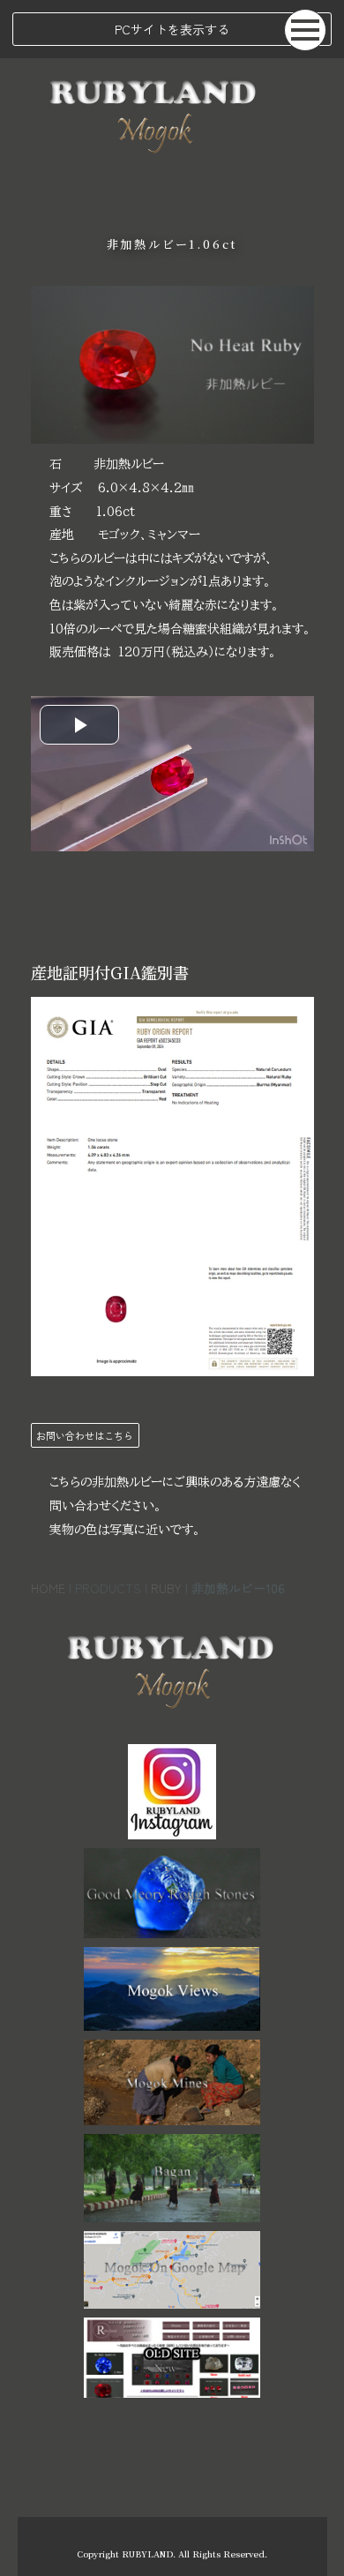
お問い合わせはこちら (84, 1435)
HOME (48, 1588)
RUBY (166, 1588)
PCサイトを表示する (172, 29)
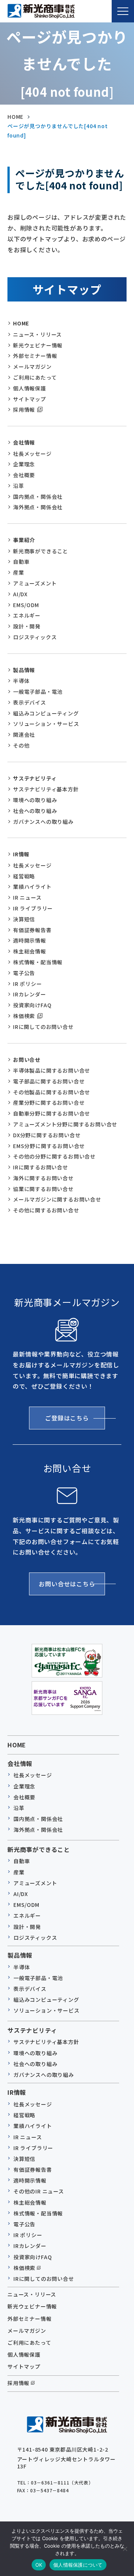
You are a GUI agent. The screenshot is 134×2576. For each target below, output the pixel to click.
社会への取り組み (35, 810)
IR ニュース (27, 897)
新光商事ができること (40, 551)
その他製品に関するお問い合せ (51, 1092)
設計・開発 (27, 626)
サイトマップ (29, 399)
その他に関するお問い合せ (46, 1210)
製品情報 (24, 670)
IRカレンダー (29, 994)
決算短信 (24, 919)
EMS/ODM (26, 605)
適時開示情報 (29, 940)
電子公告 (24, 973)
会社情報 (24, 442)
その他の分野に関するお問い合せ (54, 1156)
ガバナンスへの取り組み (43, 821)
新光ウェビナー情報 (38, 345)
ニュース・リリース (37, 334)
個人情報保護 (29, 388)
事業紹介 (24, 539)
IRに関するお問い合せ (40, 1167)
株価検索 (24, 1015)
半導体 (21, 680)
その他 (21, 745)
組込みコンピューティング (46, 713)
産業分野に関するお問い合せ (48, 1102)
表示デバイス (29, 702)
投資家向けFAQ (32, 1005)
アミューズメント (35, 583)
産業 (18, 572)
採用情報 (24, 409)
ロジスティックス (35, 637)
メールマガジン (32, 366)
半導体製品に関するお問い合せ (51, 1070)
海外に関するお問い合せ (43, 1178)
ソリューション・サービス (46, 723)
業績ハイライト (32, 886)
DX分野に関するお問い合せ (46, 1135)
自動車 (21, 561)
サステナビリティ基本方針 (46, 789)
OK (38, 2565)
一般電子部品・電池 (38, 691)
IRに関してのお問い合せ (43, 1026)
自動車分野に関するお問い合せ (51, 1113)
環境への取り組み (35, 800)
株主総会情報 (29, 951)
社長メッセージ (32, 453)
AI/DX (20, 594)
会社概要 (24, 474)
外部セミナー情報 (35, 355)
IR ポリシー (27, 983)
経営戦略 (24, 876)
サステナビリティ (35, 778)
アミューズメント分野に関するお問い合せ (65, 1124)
+++
### Exercise aim
Could you write out, exactly as they stand, only the lines above that begin at the line with "EMS/ODM (26, 605)" and stop after the line with "経営戦略 (24, 876)"?

### Answer for this exercise
EMS/ODM (26, 605)
適時開示情報 (29, 940)
電子公告 (24, 973)
会社情報 (24, 442)
その他の分野に関するお問い合せ (54, 1156)
ガバナンスへの取り組み (43, 821)
新光ウェビナー情報 (38, 345)
ニュース・リリース (37, 334)
個人情報保護 (29, 388)
事業紹介 (24, 539)
IRに関するお問い合せ (40, 1167)
株価検索 (24, 1015)
半導体 (21, 680)
その他 (21, 745)
組込みコンピューティング (46, 713)
産業分野に関するお問い合せ (48, 1102)
表示デバイス (29, 702)
投資家向けFAQ (32, 1005)
アミューズメント (35, 583)
産業 (18, 572)
採用情報 (24, 409)
ロジスティックス (35, 637)
メールマガジン (32, 366)
半導体製品に関するお問い合せ (51, 1070)
海外に関するお問い合せ (43, 1178)
ソリューション・サービス (46, 723)
業績ハイライト (32, 886)
DX分野に関するお問い合せ (46, 1135)
自動車 (21, 561)
サステナビリティ基本方針 (46, 789)
OK (38, 2565)
一般電子部品・電池 (38, 691)
IRに関してのお問い合せ (43, 1026)
自動車分野に関するお問い合せ (51, 1113)
環境への取り組み (35, 800)
株主総会情報 (29, 951)
社長メッセージ (32, 453)
AI/DX (20, 594)
会社概要 (24, 474)
外部セミナー情報 (35, 355)
IR ポリシー (27, 983)
経営戦略 (24, 876)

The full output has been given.